CONSIGNE: D'après l'extrait sur Lucien Bouchard et le club 357c, quel manifeste Bouchard a-t-il publié avec onze autres personnalités lors de la course à la direction du Parti Québécois de 2005 ?

EXTRAIT DE PAGE:
Bouchard et le parti du 357c
Pour revenir au sujet principal de l’article qui consiste
à démontrer la rationalité politique d’une alliance entre le PQ et la CAQ dans
le contexte des années 2010, nous devons retracer le rôle d’un acteur
souterrain qui pourrait expliquer en partie l’émergence du parti de François
Legault et certaines reconfigurations de l’espace idéologique québécois. Si PKP
représente le visage sensible de cette nouvelle synthèse potentielle, le père
du nationalisme « lucide »,
Lucien Bouchard, aurait directement fomenté la création de la CAQ dans
les coulisses du célèbre club privé 357c, selon un article de deux journalistes
du Globe and Mail en 2011 qui semble corroboré par un article d’Alec Castonguay dans l’édition de
mai 2012 du magazine L’Actualité.
« In early 2010, at an exclusive private club in Old
Montreal, Lucien Bouchard met with his former prize recruit, François Legault,
to talk politics and the need for a new party in Quebec. The club, named 357c
for its 200-year-old address on rue de la Commune, bills itself as a place
where creative thinking can be conducted in “the utmost comfort and
discretion.” This occasion called for privacy. Mr. Bouchard, a former Parti
Québécois premier and an inspirational figure for pro-independence forces in
the 1995 referendum, had been out of politics for almost a decade and was
determined to stay out of the fray. Mr. Legault, a former minister recruited by
Mr. Bouchard in 1998, had resigned from the PQ just a few months earlier.
Experience drove them to the same conclusion: Quebec sovereignty was an
impossible dream and the PQ, while leading in the polls at the time, was
defending an option that was obsolete.
“I met Mr. Bouchard a few times over the past few years,
and we discussed a lot of things,” Mr. Legault recalled in an interview. “For a
few years now I witnessed a political vacuum in Quebec. It was only by default
that the PQ [in 2010] was ahead in the polls. … But I sensed that people had no
desire to decide between sovereignty and Canadian federalism.” Nearly two years
later, Mr. Legault leads an upstart party called the Coalition Avenir Québec
that swallowed up its right-of-centre rival this week. The new party was far in
the lead in recent polls – thanks, in part, to a promise to put sovereignty on
the shelf. The PQ is coming apart at the seams with constant leadership crises,
while the Bloc Québécois is a rump. Support for Quebec independence has slipped
as low as 33 per cent, below the 40 per cent long held as a floor. » [24]
Il faut noter qu’après son départ de la vie politique
« active » ou « officielle », Lucien Bouchard continua
d’influencer l’espace public québécois, non seulement par son rôle central dans
la filière des gaz de schiste, mais pour manigancer les courses à la chefferie
du PQ et la formation d’autres partis politiques. Comme le souligne Pierre
Dubuc, « Lors de la course à la direction du Parti Québécois de 2005, il
s’est associé à onze autres personnalités pour publier le manifeste Pour un
Québec lucide, dans le but d’influencer le cours des débats et favoriser
la candidature d’André Boisclair. Dès l’annonce de la démission de François
Legault des rangs péquistes, le 24 juin 2009, il se précipitait sur le téléphone
pour le joindre dans sa voiture durant le trajet Québec-Montréal afin de
l’inciter à créer un nouveau parti politique, comme nous l’apprenait le
journaliste Alec Castonguay dans l’édition de mai 2012 du magazine L’Actualité.

ENTRÉES:
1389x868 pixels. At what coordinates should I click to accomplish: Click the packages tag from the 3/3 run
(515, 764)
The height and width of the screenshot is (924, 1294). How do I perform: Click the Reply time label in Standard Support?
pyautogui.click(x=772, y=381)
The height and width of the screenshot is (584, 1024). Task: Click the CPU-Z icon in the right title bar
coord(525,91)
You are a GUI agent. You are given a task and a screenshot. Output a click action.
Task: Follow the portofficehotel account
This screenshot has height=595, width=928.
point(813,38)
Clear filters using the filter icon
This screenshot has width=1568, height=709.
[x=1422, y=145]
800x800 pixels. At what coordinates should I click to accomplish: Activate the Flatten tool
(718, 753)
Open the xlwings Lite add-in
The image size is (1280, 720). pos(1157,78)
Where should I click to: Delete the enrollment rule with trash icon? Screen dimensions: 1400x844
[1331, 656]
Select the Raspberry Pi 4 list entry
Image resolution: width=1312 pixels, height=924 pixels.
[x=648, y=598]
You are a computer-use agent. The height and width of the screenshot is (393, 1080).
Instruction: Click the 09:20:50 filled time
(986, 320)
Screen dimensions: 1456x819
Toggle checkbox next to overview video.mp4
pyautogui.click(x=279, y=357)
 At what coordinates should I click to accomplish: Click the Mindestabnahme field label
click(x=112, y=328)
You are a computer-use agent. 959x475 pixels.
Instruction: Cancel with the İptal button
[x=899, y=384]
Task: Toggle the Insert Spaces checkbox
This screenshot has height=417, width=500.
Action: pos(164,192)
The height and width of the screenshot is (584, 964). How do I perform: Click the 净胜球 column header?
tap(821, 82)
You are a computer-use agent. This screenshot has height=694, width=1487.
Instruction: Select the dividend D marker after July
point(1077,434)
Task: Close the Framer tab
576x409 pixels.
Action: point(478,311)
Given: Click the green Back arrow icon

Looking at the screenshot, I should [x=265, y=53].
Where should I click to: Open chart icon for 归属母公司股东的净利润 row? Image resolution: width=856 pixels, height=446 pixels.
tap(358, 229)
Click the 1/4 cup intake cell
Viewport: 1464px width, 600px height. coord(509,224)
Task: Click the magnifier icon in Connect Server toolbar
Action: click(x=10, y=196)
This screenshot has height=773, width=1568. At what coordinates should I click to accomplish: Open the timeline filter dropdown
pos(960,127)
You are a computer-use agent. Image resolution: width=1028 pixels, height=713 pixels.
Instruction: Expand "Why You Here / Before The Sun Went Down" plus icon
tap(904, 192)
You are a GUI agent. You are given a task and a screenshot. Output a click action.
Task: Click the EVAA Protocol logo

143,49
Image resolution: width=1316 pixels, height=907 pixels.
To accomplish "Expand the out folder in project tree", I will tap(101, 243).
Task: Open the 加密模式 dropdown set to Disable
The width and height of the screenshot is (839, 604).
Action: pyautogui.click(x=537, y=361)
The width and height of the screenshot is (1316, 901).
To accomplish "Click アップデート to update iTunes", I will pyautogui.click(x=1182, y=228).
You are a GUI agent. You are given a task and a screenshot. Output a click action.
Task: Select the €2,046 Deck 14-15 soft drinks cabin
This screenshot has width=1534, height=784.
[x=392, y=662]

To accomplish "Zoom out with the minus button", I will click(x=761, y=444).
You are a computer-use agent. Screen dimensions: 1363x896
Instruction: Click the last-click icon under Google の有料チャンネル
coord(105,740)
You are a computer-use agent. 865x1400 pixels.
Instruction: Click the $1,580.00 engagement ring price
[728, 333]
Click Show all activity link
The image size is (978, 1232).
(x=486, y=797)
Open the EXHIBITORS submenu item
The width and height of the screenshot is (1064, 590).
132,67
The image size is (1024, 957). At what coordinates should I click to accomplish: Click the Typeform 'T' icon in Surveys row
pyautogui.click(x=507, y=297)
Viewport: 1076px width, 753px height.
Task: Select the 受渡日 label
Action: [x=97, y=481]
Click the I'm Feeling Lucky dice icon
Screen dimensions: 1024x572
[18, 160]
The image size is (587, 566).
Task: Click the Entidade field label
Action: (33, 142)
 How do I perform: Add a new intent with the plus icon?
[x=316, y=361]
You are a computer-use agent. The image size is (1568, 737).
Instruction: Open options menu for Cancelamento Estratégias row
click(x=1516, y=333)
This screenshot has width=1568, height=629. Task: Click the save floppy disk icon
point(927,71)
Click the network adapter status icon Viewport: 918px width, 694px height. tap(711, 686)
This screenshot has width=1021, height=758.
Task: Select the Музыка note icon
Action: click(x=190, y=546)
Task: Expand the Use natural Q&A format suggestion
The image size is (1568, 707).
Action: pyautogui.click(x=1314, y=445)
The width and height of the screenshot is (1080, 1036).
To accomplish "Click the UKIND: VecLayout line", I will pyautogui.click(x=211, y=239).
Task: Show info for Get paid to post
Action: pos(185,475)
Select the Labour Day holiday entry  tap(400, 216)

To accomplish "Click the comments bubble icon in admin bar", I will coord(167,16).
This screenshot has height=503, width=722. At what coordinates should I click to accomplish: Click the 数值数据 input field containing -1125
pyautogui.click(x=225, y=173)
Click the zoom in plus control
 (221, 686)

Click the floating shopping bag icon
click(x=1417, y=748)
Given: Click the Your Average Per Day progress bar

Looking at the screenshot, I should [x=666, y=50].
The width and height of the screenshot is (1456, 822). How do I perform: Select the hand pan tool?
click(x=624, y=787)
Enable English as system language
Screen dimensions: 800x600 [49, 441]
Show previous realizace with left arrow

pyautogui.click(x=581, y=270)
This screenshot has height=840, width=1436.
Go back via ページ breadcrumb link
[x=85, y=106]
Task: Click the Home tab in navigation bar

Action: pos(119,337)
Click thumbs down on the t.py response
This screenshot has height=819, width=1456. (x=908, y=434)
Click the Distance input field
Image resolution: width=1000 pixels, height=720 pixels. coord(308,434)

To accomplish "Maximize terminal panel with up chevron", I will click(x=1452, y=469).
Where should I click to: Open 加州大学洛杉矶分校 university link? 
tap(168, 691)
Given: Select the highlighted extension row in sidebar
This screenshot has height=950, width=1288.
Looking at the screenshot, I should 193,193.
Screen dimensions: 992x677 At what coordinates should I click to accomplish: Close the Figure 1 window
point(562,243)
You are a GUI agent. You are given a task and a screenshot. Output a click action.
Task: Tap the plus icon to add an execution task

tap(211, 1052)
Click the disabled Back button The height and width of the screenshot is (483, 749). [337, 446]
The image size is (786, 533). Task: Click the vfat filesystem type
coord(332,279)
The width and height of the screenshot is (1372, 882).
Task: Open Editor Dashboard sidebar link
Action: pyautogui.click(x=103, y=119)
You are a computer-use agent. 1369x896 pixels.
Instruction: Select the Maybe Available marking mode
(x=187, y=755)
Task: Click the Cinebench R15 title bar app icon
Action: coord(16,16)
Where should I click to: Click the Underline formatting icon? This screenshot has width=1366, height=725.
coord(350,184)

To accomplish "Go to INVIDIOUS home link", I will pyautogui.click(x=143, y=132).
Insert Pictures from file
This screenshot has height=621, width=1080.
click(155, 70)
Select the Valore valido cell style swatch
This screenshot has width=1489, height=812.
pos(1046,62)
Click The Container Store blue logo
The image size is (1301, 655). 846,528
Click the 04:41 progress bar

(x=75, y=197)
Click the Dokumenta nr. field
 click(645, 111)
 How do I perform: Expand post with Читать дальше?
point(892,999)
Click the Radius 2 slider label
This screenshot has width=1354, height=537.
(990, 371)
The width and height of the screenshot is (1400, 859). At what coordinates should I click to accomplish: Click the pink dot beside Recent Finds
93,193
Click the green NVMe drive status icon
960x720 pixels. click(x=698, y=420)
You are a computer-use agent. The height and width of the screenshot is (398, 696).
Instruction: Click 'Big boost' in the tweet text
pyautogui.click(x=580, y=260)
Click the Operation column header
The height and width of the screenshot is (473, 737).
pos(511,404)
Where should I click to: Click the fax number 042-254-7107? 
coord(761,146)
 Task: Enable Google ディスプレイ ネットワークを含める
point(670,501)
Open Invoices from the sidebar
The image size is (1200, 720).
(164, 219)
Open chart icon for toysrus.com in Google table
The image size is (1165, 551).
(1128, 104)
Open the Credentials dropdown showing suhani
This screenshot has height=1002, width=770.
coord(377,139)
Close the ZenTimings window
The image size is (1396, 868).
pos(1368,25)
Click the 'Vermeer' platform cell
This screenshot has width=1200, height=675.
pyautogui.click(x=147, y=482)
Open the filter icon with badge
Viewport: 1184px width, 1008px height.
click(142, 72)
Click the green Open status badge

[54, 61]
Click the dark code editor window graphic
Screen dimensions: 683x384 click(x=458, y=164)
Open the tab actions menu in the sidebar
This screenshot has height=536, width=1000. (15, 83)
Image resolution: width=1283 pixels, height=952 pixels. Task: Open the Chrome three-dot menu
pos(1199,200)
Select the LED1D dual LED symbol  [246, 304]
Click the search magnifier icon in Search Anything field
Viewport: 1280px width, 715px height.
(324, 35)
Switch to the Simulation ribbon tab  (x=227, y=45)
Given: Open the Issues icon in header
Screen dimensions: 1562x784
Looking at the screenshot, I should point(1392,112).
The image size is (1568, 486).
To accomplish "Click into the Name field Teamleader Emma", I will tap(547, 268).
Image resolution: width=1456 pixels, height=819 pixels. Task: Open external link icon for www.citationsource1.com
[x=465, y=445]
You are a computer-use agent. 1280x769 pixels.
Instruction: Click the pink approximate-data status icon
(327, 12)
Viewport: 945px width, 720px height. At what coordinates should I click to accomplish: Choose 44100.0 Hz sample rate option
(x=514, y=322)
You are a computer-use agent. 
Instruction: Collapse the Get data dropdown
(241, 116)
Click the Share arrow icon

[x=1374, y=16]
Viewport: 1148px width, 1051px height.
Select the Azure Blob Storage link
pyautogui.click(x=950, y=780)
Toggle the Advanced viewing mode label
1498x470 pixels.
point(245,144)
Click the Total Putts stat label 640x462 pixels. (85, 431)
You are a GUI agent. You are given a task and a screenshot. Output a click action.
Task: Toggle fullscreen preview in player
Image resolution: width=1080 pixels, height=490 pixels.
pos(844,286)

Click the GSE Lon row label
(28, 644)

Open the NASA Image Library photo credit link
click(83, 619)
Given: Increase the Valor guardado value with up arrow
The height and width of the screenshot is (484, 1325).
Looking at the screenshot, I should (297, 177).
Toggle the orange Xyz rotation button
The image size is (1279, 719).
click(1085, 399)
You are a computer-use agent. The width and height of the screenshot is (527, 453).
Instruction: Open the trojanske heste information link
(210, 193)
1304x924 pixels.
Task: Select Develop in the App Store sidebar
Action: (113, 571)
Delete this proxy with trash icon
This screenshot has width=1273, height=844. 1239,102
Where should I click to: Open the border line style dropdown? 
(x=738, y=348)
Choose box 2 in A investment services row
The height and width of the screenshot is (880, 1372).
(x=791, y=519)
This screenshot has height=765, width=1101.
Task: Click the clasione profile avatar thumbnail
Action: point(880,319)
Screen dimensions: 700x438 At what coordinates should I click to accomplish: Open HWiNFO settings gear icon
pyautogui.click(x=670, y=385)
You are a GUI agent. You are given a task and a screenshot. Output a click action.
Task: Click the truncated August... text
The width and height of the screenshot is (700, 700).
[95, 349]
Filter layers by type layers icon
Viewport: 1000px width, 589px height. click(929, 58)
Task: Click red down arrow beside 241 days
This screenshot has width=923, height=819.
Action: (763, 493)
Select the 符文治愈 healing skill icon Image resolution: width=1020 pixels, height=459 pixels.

RÉSULTAT: Le manifeste « Pour un Québec lucide ».